I was working on a classification problem using machine learning and while analyzing the training data, I noticed that there were few data points which didn’t fit the distribution. These data points were making the gaussian distribution not gaussian.

To improve the accuracy of the classifier, I needed to eliminate them. For that purpose, I used Tukey’s method. It uses interquartile range to find/eliminate outliers.

What is a Quartile and how to find Interquartile range?
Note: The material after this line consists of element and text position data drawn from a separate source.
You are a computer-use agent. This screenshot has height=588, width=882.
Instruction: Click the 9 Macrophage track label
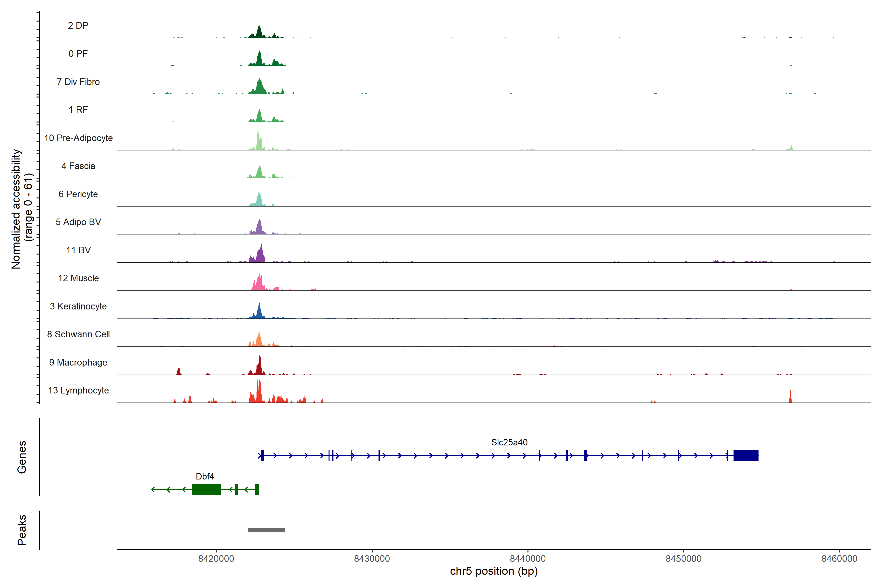(78, 362)
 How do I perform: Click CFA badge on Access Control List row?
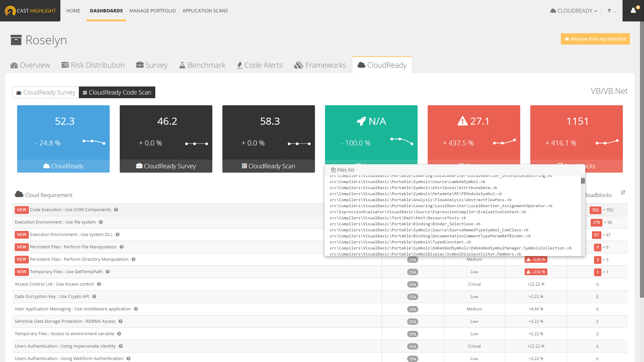click(413, 285)
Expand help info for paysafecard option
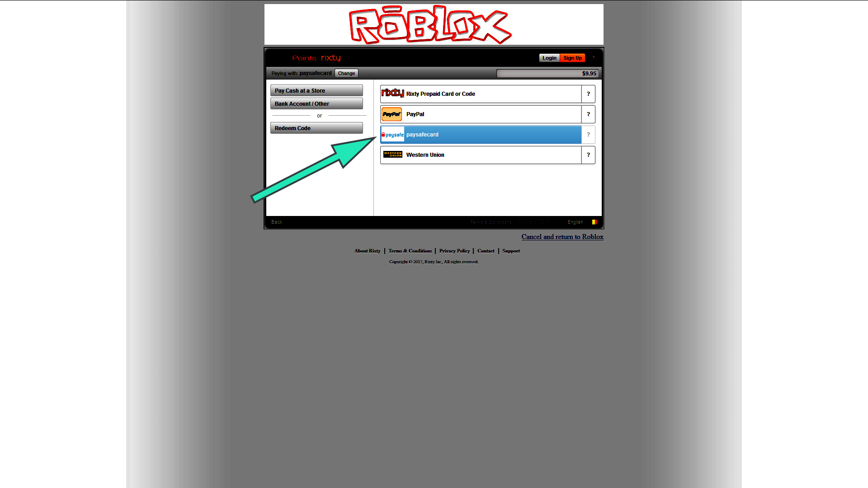 click(x=589, y=135)
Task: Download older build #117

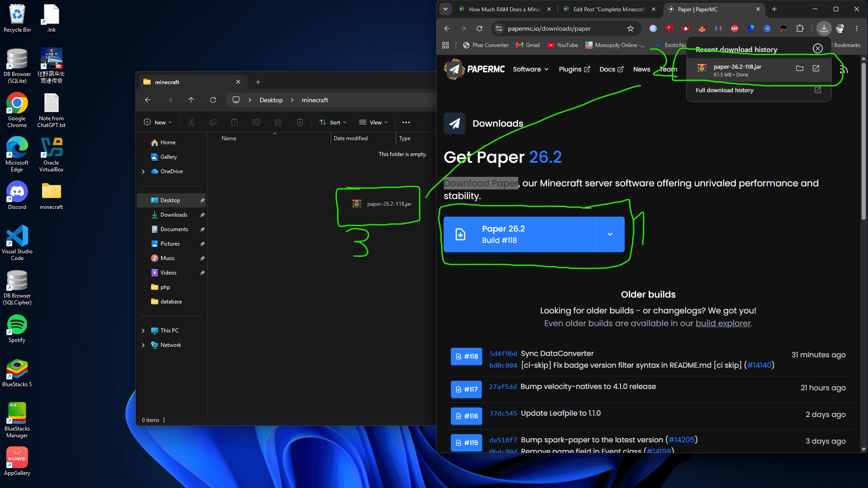Action: tap(466, 389)
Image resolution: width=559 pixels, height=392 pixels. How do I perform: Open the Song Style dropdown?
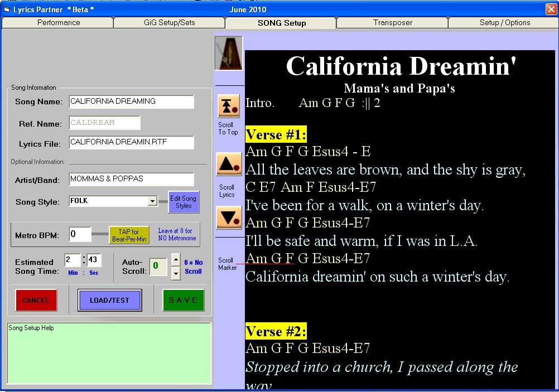tap(152, 201)
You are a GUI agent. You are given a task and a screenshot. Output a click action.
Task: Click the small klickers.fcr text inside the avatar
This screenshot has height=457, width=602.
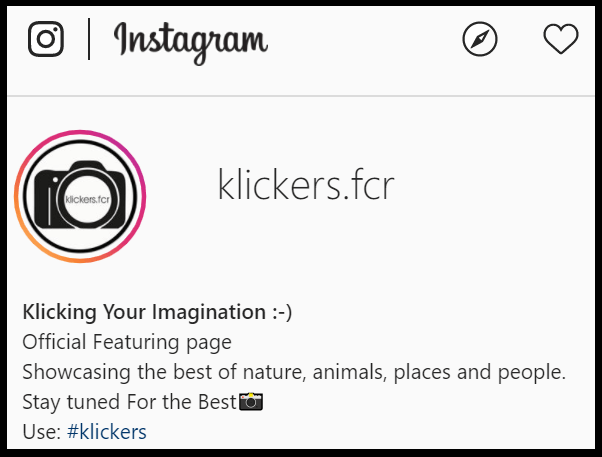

If we divide the data into 4 sections, each containing 25% of the data, then each section is called a Quartile. The data is sorted in an ascending order. The first 25% of the data is called 1st quartile, 25% – 50% is called the 2nd quartile, 50% – 75% is called the 3rd quartile and the last 25% is called the 4th quartile.

In Python, we can calculate quartiles as follows:


def GetQuartiles(arr):
    arr = np.sort(arr)
    mid = len(arr)/2
    if(len(arr)%2 == 0):
        Q1 = np.median(arr[:mid])
        Q3 = np.median(arr[mid:])
    else:
        Q1 = np.median(arr[:mid])
        Q3 = np.median(arr[mid+1:])
    return Q1,Q3

For the dataset shown below, the quartile are:

tukey01

The distance between 3rd quartile and the 1st quartile is called Inter-Quartile Range (IQR.)

tukey02

How to detect Outliers using IQR?

Anything which lies below (1st quartile – IQR) or above (3rd quartile + IQR) are considered as outliers. But, you can multiply a small bias with IQR to include/exclude more data points.


def EliminateOutliers(arr, bias = 1):
     q1,q3 = GetQuartiles(arr)
     iqr = q3 - q1
     lowerLimit = q1 - bias*iqr
     upperLimit = q3 + bias*iqr
     return filter(lambda x: (x > lowerLimit and x < upperLimit),arr)

For bias = 1, the outliers are highlighted below.

tukey03

This is a simple method to eliminate outliers in the data and help you to train a better classifier.